Investigadores chinos identifican cuatro posibles lugares en la Luna para el primer alunizaje de taikonautas. La región elegida, Rimae Bode, podría revelar secretos del interior lunar y reforzar la nueva carrera espacial frente a Estados Unidos.
China define dónde podría aterrizar su primera misión lunar tripulada
Un grupo de científicos chinos ha identificado cuatro posibles lugares para el primer alunizaje de astronautas chinos en la Luna, previsto para 2030.
El estudio, publicado en la revista científica Nature Astronomy, propone que la misión se dirija a Rimae Bode, una región situada en la parte central de la cara visible de la Luna.
Según los investigadores, esta zona reúne una extraordinaria diversidad geológica, por lo que la describen como “un bufé geológico” que permitiría estudiar múltiples etapas de la historia del satélite.
El trabajo está liderado por el científico Jun Huang, de la China University of Geosciences.
Un lugar clave para entender el interior de la Luna
La región de Rimae Bode se encuentra entre Mare Vaporum y las tierras altas lunares.
Este enclave reúne cinco tipos diferentes de terreno, lo que permitiría a los astronautas recoger una amplia variedad de muestras geológicas en distancias relativamente cortas.
Entre los materiales presentes destacan:
- Restos volcánicos oscuros
- Basaltos procedentes de mares lunares
- Material expulsado por impactos de grandes cráteres
- Terrenos ricos en torio
- Depósitos procedentes del interior profundo de la Luna
Según Huang, explorar esta región sería como enviar detectives a una antigua biblioteca geológica.
El objetivo es analizar vidrio volcánico y ceniza expulsados por antiguas erupciones, materiales que provienen del interior lunar y funcionan como una “cápsula del tiempo” del pasado del satélite.
Un terreno relativamente seguro para aterrizar
Además de su valor científico, la zona presenta condiciones favorables para una misión tripulada.
Los investigadores destacan que el terreno de Rimae Bode es relativamente plano, con pendientes inferiores a 8 grados, lo que facilitaría el aterrizaje de módulos lunares y el desplazamiento de vehículos exploradores.
Otra ventaja clave es que la región se encuentra en la cara visible de la Luna, lo que permitiría mantener comunicación directa con la Tierra durante toda la misión.
También recibe abundante luz solar, algo fundamental para alimentar los sistemas energéticos basados en paneles solares.
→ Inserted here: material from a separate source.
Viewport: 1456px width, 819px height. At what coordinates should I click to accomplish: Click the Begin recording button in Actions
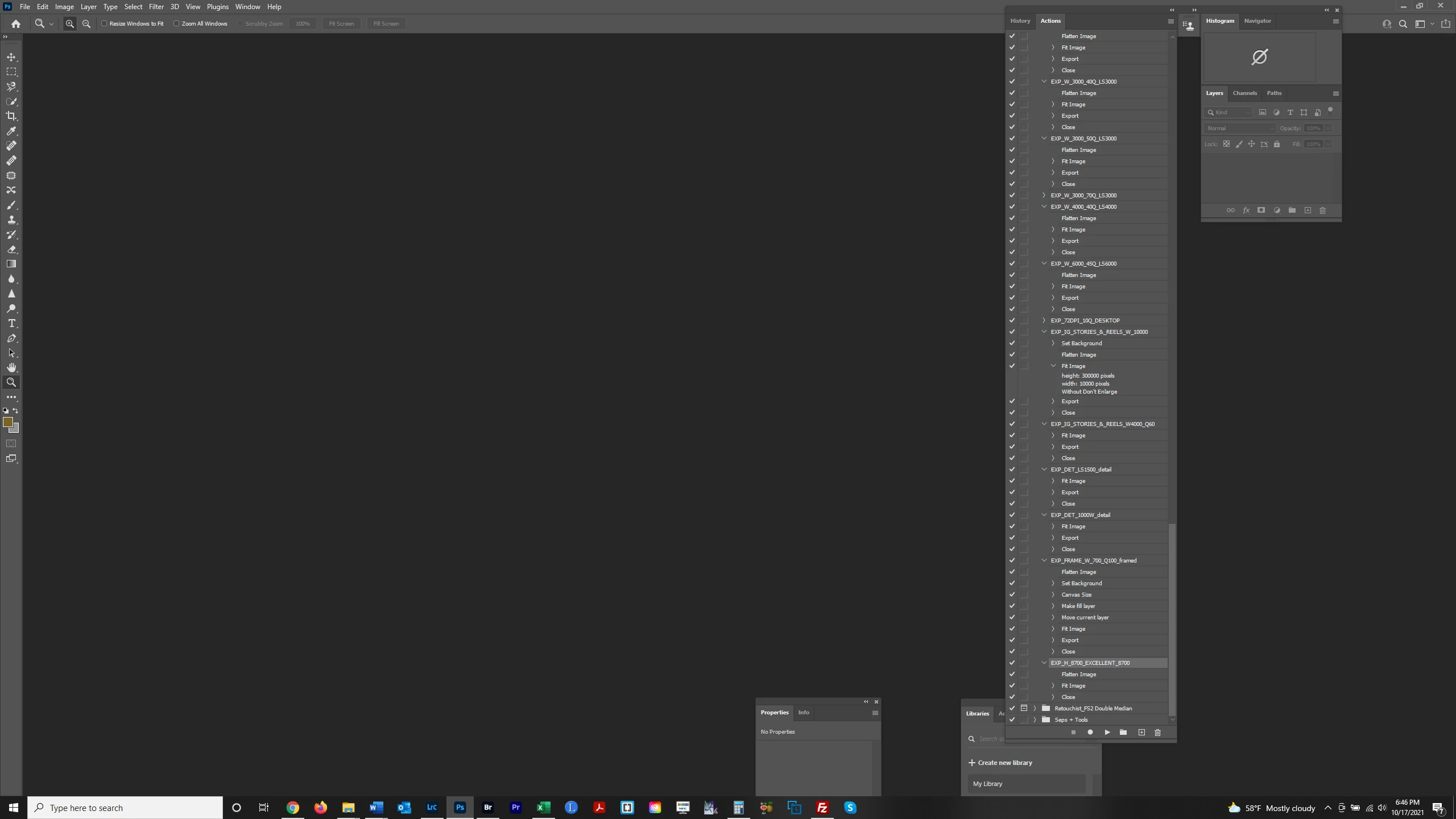pyautogui.click(x=1090, y=733)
La nueva carrera lunar entre China y Estados Unidos
El plan chino se desarrolla en paralelo al programa lunar estadounidense Artemis program, que pretende llevar nuevamente astronautas a la superficie lunar antes de 2028.
Mientras NASA centra su estrategia en el polo sur lunar, donde se cree que existe agua en forma de hielo, China también estudia esa región mediante misiones robóticas.
La misión Chang’e 7, cuyo lanzamiento está previsto próximamente, explorará precisamente el polo sur para analizar ese potencial recurso.
El ambicioso plan chino para llevar humanos a la Luna
Para lograr su objetivo de alunizar en 2030, China desarrolla varios sistemas clave:
- El cohete Long March 10
- La nave tripulada Mengzhou
- El módulo de aterrizaje lunar Lanyue
- El rover tripulado Tansuo
- El traje espacial Wangyu
El plan contempla dos lanzamientos desde el puerto espacial de Wenchang Space Launch Site.
Primero se enviará el módulo lunar y después la nave tripulada. Ambos vehículos se acoplarán en órbita lunar, desde donde el módulo descenderá con dos astronautas hasta la superficie.
Una vez en la Luna, los taikonautas explorarán el terreno con el rover, recogerán muestras geológicas y regresarán posteriormente a la nave en órbita para volver a la Tierra.
La Luna vuelve al centro de la estrategia espacial mundial
Tras décadas sin misiones tripuladas, la Luna se ha convertido de nuevo en un escenario clave de competencia tecnológica y científica entre potencias.
Estados Unidos y China no solo buscan plantar su bandera en el satélite, sino también controlar el acceso a recursos estratégicos y desarrollar tecnología para futuras misiones a Marte.
Si los planes se cumplen, la próxima década podría marcar el inicio de una nueva era de exploración lunar permanente.